Six Steps to Calming Intestinal Storms

DSC_0015I’ve been living a gluten-free lifestyle long enough to know that my diet ebbs and flows. I go for several months totally on point, respectful of my dietary limitations, and then I become careless. It’s like I forget the inevitable symptoms and pain that follow. I eat a food I shouldn’t because I assume it will be o.k., although sometimes it is totally unexpected (always when we eat out, which is another reason to eat in!).

This happened to me on Sunday. Our family went to Whiterock for the afternoon. The tide was out, and the kids had a blast playing and even “swimming” in the tidal pools. By the time the water was too high to play, it was supper time, and we were an hour from home. So fish and chips it was. I figured if I scraped off all of the batter, the fish would be fine. Well, think again. Two days worth of serious system upset, and I realized that it hadn’t been worth the risk.

Here are a few tips I have learned over the years on how to calm my intestinal storms, which thankfully, on a gluten-free diet, are not all that often anymore! (This is based on my personal experience and should not to be confused with a solution to dealing with a chronic diagnosed or undiagnosed condition).

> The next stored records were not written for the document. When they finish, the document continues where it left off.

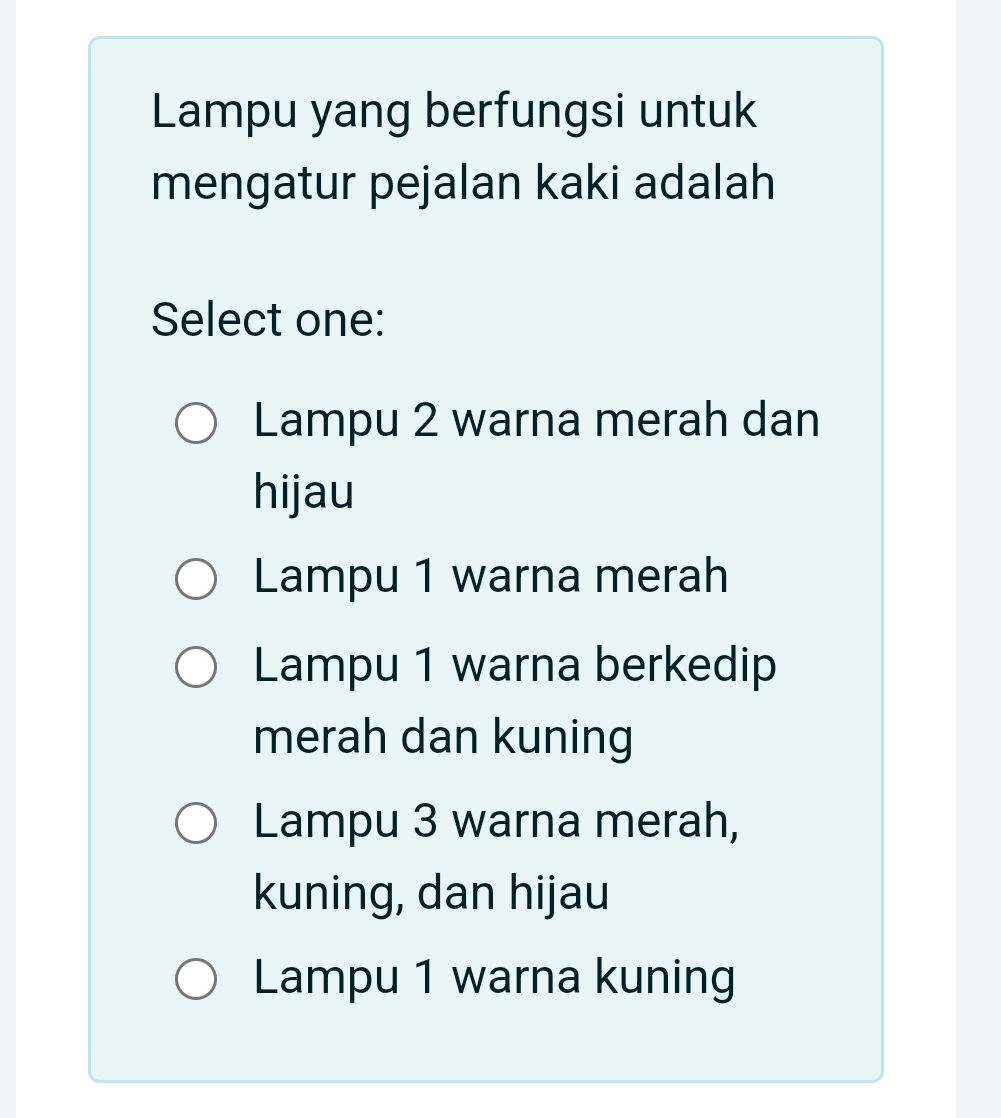Click the last radio button option
Viewport: 1001px width, 1118px height.
point(195,979)
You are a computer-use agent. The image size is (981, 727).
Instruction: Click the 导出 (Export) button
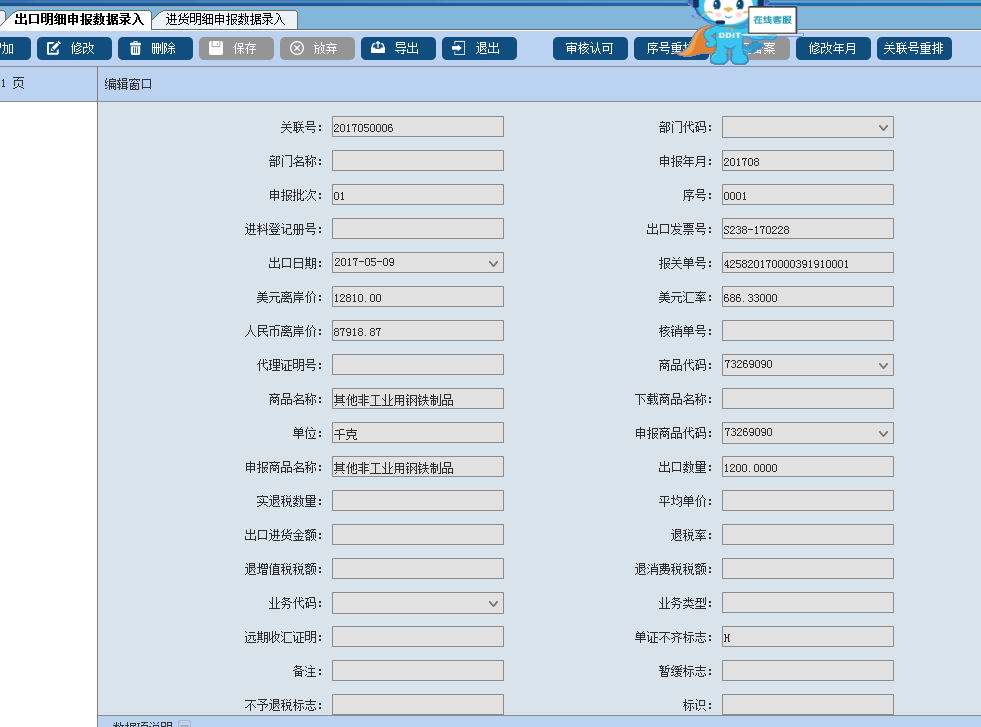click(x=398, y=48)
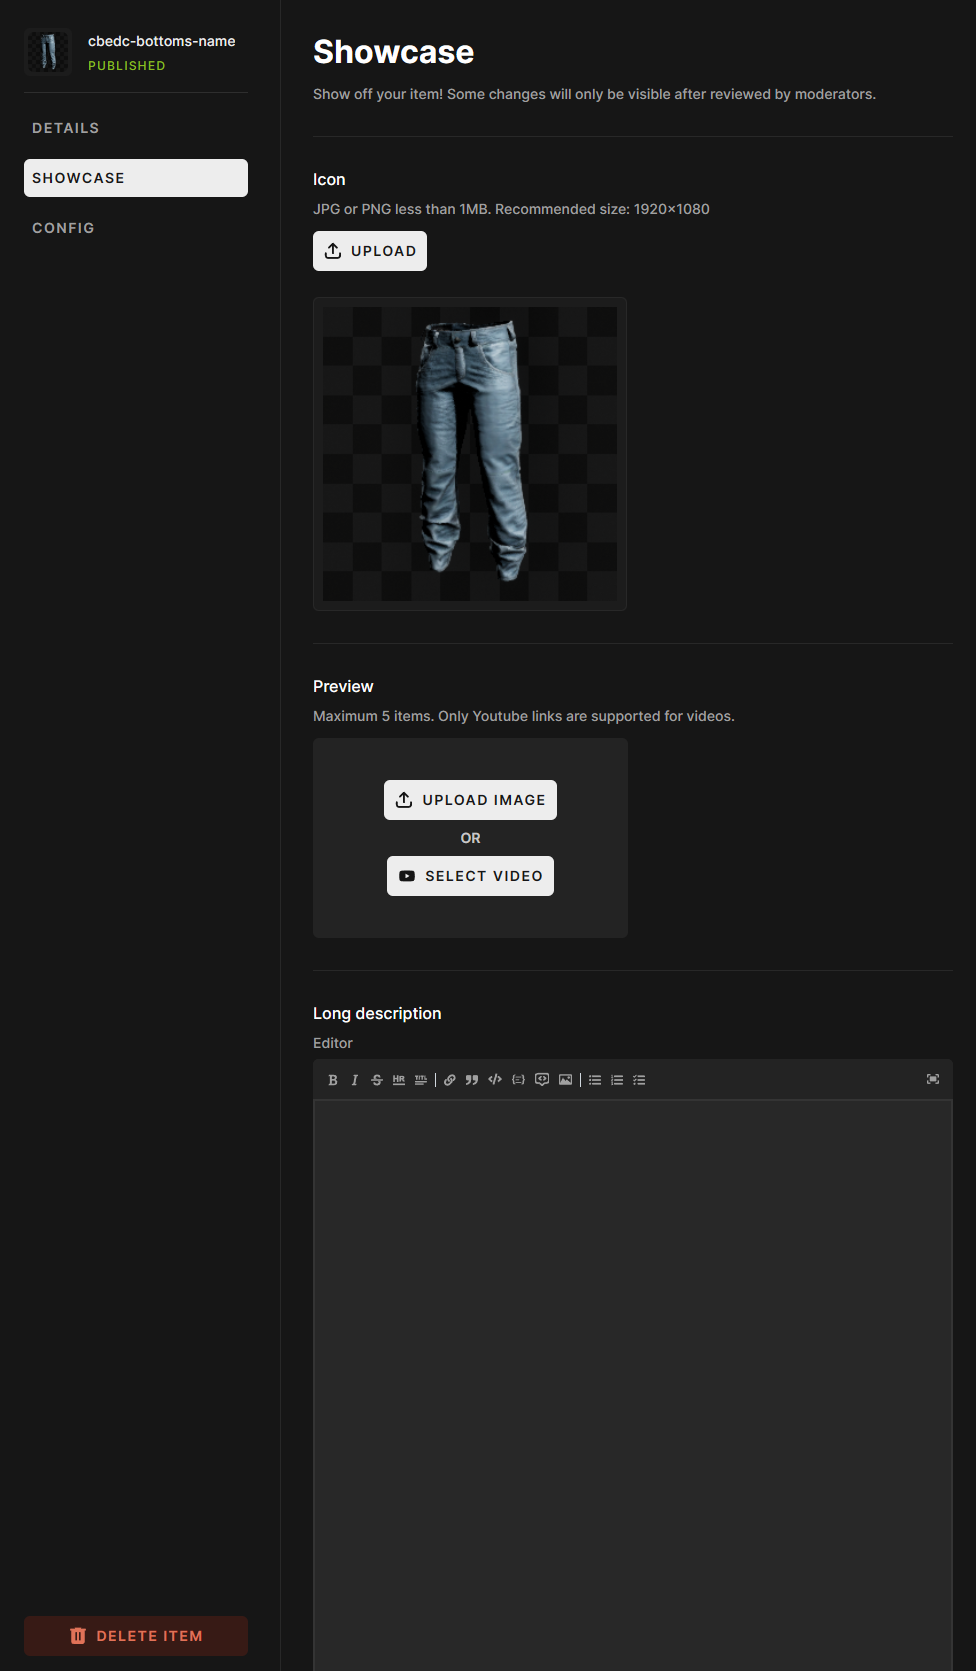This screenshot has height=1671, width=976.
Task: Toggle fullscreen editor mode
Action: pos(933,1079)
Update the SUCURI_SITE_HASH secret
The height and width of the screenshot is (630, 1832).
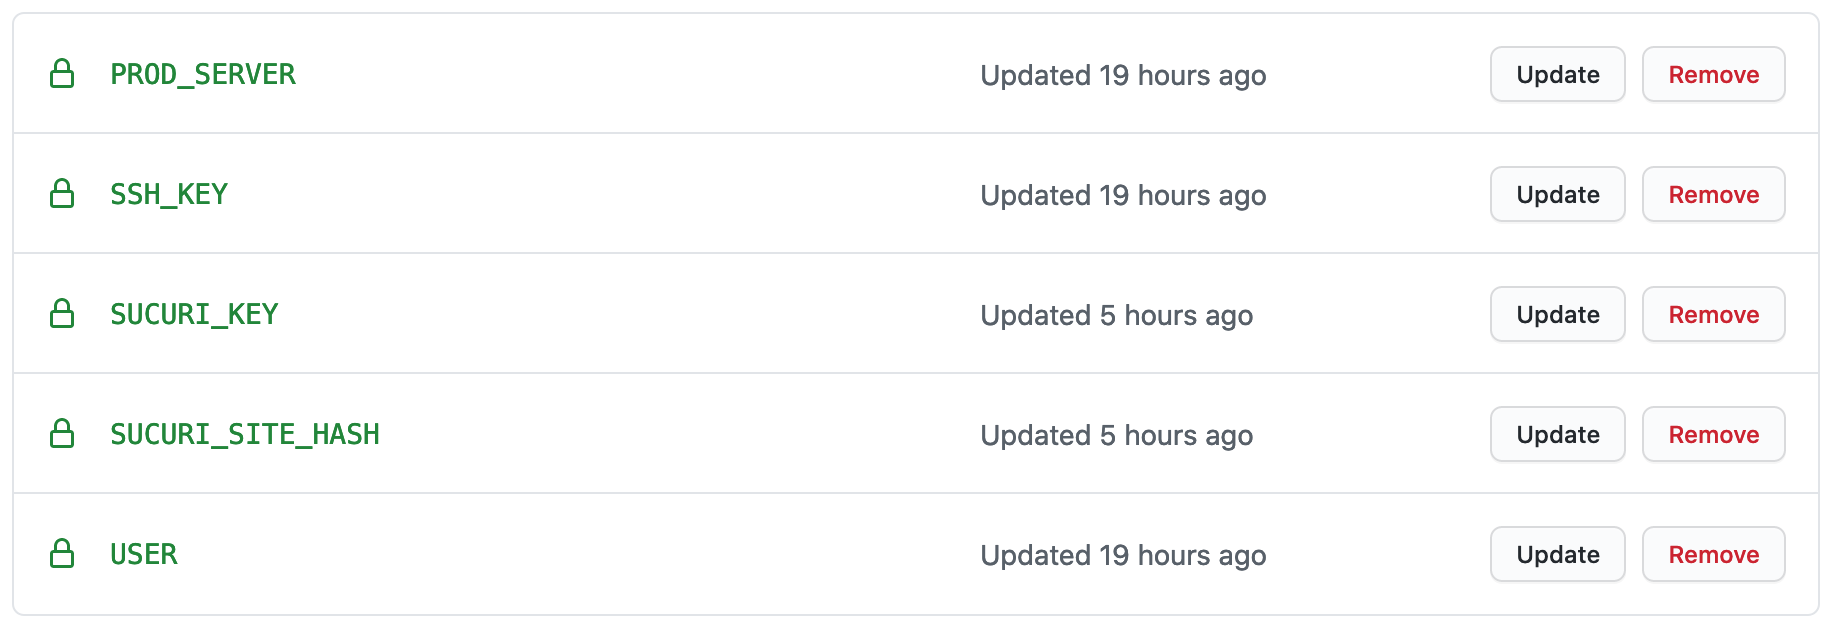point(1557,435)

If I feel the beginnings of stomach pain and cramping, I turn to my trusty bottle of liquid chlorophyll. It has an instant soothing effect, and continues to lessen the pain throughout the day, more than if I would not have taken it. Liquid aloe vera juice has also helped me find relief, although the results are not as quick. It seems to be most beneficial when taken over several days.

After I eat a food I should not have (intentionally or not), I want to help my body clean itself out. I find that a really good way to do this is by juicing. I enjoy a simple blend of organic vegetables and fruit: celery, parsley, cucumber (to help to remove toxins and replenish nutrients), pineapple (a natural digestive aid to break down any waste materials left in the intestines), and apple (for added nutrients, and a natural sweetener).

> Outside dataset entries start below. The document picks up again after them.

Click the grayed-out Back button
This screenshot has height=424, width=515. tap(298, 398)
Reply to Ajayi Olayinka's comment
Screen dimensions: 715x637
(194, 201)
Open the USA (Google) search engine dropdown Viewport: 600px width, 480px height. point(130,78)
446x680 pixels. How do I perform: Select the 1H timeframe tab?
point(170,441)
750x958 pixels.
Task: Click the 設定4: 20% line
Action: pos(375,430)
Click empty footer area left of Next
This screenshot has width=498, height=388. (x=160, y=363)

Drinking water also helps to flush out the system by carrying away toxins. Drinking water at times when your body is not actively digesting, such as when you first wake up, or one to two hours after a meal, is important so that the water can go directly through, and not be slowed by the digestive process. While other liquids help to hydrate, they must first be digested, and may not be as beneficial as plain water to help  cleanse.

When your body purges toxins, the gut flora may become imbalanced, creating more susceptibility to other conditions caused by an overgrowth of bad gut bacteria. I use either a yogurt supplement with a high dose of active bacterial cultures, or take capsules of acidophilus to ensure that my intestines stay healthy and balanced.

Since nutrients have also been lost in the body’s efforts to purge, it is important that these are replaced. But not all “safe” foods are high in nutrients. I like to consume foods that are nutritionally dense, and which my body can easily digest in order to access those nutrients. Chicken or beef stock, or vegetable broth have high nutritional content. Combine this with lightly steamed vegetables, soothing fats like olive and coconut oil, and eating small portions, ensures that my digestive system is running smoothly and happily.

And last, but not least important, is making sure your body receives the adequate rest it needs. Our bodies repair themselves more during the time we are sleeping than the time we are awake. I find if I do not have at least eight hours of sleep, I have more digestive trouble, along with less patience, and more irritability. Sleep is key to helping the body accomplish the previous five steps.